SOURCE DATA Start Marker

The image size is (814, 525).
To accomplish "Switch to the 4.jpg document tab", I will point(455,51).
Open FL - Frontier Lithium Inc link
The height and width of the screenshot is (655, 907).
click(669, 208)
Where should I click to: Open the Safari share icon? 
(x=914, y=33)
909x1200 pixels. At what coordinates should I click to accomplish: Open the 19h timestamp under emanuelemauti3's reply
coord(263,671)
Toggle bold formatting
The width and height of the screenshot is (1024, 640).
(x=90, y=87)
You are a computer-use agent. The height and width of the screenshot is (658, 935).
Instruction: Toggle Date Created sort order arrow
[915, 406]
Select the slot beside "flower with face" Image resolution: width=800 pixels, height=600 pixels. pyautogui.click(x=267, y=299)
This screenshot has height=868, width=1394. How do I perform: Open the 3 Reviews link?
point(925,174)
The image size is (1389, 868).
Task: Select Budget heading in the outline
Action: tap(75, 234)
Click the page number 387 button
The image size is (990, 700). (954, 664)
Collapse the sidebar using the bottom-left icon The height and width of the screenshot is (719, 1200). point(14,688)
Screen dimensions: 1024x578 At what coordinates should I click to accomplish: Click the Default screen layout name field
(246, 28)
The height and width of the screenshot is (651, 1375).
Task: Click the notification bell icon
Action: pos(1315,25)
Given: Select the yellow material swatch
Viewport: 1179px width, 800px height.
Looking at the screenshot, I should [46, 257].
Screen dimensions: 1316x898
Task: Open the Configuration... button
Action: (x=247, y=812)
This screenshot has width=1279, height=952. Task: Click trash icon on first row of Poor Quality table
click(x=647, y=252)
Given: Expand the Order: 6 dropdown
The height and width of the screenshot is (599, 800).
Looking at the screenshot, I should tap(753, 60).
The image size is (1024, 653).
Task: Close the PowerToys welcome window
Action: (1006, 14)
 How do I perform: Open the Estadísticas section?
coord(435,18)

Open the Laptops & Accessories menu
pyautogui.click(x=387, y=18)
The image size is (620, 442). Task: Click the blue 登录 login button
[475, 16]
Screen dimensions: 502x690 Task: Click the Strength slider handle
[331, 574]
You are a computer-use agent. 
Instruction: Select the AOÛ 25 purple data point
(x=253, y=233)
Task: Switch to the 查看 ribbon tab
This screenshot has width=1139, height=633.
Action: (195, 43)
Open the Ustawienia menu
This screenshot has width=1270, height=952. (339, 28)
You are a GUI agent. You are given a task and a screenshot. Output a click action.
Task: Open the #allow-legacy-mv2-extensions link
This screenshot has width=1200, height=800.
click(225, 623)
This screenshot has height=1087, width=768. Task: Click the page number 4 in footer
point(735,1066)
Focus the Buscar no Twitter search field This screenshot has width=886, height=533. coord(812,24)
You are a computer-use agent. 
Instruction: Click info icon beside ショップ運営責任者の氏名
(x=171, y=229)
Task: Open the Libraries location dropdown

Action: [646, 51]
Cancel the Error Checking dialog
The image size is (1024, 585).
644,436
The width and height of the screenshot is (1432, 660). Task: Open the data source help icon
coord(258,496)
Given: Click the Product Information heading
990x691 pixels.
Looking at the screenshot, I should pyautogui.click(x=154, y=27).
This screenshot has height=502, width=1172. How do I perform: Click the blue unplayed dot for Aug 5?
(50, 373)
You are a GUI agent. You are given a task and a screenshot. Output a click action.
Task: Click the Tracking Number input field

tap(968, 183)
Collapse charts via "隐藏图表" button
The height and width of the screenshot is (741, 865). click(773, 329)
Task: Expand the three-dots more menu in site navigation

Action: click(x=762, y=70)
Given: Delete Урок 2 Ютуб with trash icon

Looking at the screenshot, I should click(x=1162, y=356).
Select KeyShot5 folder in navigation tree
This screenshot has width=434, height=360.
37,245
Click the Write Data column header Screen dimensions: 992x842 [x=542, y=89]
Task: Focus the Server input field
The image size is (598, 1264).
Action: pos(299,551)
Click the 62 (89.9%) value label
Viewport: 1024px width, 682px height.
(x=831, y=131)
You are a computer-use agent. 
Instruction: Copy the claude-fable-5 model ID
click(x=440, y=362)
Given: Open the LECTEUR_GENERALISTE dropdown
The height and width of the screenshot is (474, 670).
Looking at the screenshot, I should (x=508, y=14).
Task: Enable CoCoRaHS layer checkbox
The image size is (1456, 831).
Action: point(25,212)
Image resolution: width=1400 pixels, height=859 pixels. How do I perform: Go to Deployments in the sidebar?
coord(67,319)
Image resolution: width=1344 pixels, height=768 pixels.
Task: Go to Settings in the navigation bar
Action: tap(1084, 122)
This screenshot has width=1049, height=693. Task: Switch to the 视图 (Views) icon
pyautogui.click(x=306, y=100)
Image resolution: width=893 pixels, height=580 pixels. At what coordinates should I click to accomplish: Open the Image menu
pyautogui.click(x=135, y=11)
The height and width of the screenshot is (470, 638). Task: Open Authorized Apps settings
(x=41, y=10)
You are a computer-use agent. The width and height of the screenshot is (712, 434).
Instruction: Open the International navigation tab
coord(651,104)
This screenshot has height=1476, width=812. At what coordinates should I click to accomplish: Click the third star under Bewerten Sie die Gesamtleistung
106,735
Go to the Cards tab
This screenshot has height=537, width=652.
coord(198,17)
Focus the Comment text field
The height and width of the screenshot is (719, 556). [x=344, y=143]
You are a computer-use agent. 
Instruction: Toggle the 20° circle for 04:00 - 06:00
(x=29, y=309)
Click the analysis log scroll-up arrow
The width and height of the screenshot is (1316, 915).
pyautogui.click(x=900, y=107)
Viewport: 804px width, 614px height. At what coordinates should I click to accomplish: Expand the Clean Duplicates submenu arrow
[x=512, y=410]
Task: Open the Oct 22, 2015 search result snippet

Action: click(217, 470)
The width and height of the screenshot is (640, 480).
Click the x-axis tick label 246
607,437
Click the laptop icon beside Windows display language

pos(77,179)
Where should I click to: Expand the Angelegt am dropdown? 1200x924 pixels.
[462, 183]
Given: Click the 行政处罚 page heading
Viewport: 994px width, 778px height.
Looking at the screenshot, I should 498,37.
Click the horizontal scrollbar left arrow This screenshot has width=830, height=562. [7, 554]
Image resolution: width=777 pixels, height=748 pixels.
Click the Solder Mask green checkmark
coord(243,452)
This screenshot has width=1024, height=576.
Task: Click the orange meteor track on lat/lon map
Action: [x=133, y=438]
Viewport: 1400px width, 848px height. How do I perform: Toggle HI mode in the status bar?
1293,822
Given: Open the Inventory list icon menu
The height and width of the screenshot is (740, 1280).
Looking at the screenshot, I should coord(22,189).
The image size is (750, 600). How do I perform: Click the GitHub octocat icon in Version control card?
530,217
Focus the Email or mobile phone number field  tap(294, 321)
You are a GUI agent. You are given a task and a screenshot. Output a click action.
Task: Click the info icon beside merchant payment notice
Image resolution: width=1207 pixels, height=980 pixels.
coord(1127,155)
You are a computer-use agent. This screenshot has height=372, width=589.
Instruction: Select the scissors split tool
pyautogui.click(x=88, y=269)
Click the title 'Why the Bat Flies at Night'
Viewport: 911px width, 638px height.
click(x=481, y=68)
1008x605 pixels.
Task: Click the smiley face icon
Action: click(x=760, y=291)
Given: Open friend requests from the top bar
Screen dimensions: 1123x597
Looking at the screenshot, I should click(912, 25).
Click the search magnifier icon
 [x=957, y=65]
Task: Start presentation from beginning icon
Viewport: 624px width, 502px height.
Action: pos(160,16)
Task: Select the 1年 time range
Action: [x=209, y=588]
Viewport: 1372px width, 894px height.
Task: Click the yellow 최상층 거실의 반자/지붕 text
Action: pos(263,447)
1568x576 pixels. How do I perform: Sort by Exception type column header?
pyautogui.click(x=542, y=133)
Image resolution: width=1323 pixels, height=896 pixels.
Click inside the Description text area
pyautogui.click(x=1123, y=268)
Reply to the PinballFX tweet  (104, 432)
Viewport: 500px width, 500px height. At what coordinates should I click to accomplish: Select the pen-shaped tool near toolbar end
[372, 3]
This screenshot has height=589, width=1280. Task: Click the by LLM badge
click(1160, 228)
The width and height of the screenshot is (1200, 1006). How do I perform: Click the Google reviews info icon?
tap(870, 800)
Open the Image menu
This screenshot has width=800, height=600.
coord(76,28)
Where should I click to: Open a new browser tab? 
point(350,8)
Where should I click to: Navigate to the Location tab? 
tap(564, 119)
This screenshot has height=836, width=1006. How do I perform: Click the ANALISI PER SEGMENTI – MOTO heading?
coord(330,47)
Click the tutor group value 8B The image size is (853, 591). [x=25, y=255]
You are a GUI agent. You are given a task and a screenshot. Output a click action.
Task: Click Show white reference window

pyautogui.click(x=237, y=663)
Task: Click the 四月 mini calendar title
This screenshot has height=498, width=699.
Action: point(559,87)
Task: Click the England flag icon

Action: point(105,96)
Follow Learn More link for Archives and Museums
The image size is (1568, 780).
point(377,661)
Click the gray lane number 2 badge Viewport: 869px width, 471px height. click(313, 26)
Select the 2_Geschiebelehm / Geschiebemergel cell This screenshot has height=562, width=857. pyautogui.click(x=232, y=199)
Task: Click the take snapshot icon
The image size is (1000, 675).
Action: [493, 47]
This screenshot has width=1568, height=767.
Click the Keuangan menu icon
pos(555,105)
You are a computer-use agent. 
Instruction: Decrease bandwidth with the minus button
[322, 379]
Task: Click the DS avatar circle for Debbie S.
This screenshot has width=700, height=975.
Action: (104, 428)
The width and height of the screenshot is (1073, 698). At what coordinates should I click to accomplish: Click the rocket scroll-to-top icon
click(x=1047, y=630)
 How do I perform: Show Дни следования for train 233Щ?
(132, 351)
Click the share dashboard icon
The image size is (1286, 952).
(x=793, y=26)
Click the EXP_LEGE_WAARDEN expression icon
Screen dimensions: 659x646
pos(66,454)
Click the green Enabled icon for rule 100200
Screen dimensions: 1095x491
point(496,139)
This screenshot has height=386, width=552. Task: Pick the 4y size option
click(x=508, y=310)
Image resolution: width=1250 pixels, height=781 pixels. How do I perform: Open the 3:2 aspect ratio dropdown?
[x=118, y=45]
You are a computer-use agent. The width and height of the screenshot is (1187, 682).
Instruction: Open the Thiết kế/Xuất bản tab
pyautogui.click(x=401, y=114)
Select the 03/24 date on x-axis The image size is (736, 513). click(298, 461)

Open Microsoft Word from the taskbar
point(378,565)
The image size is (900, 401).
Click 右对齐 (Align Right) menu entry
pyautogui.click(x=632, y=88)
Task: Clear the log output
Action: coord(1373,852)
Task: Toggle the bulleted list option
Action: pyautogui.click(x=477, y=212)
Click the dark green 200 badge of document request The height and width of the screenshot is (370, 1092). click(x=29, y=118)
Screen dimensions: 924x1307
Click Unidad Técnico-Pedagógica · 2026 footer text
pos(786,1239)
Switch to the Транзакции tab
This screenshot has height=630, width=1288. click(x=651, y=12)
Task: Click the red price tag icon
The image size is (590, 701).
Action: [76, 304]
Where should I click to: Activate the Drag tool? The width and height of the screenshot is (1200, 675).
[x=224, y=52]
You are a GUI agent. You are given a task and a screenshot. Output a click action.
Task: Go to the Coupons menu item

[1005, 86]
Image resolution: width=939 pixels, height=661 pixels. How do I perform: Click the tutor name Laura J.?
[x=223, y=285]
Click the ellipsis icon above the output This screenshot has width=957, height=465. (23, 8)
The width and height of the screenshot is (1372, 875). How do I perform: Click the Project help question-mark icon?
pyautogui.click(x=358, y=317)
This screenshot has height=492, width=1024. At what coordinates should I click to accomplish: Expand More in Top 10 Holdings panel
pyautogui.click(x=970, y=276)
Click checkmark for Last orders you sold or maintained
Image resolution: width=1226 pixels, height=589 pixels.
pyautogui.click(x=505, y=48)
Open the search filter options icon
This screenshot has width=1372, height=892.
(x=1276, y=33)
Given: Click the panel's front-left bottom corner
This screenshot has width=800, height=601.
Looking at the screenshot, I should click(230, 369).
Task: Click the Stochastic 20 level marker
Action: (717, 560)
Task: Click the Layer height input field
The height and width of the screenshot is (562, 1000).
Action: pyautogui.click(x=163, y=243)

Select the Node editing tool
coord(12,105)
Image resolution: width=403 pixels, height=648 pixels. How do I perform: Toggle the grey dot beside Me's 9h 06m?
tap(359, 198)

SOURCE DATA End Marker

__TASK DETAILS__.
Given the records above, restate word for word only the lines starting at the one with "Instruction: Decrease bandwidth" and ending at the one with "Select the 03/24".

__ANSWER BOX__.
Instruction: Decrease bandwidth with the minus button
[322, 379]
Task: Click the DS avatar circle for Debbie S.
This screenshot has width=700, height=975.
Action: (104, 428)
The width and height of the screenshot is (1073, 698). At what coordinates should I click to accomplish: Click the rocket scroll-to-top icon
click(x=1047, y=630)
 How do I perform: Show Дни следования for train 233Щ?
(132, 351)
Click the share dashboard icon
The image size is (1286, 952).
(x=793, y=26)
Click the EXP_LEGE_WAARDEN expression icon
Screen dimensions: 659x646
pos(66,454)
Click the green Enabled icon for rule 100200
Screen dimensions: 1095x491
point(496,139)
This screenshot has height=386, width=552. Task: Pick the 4y size option
click(x=508, y=310)
Image resolution: width=1250 pixels, height=781 pixels. How do I perform: Open the 3:2 aspect ratio dropdown?
[x=118, y=45]
You are a computer-use agent. The width and height of the screenshot is (1187, 682).
Instruction: Open the Thiết kế/Xuất bản tab
pyautogui.click(x=401, y=114)
Select the 03/24 date on x-axis The image size is (736, 513). click(298, 461)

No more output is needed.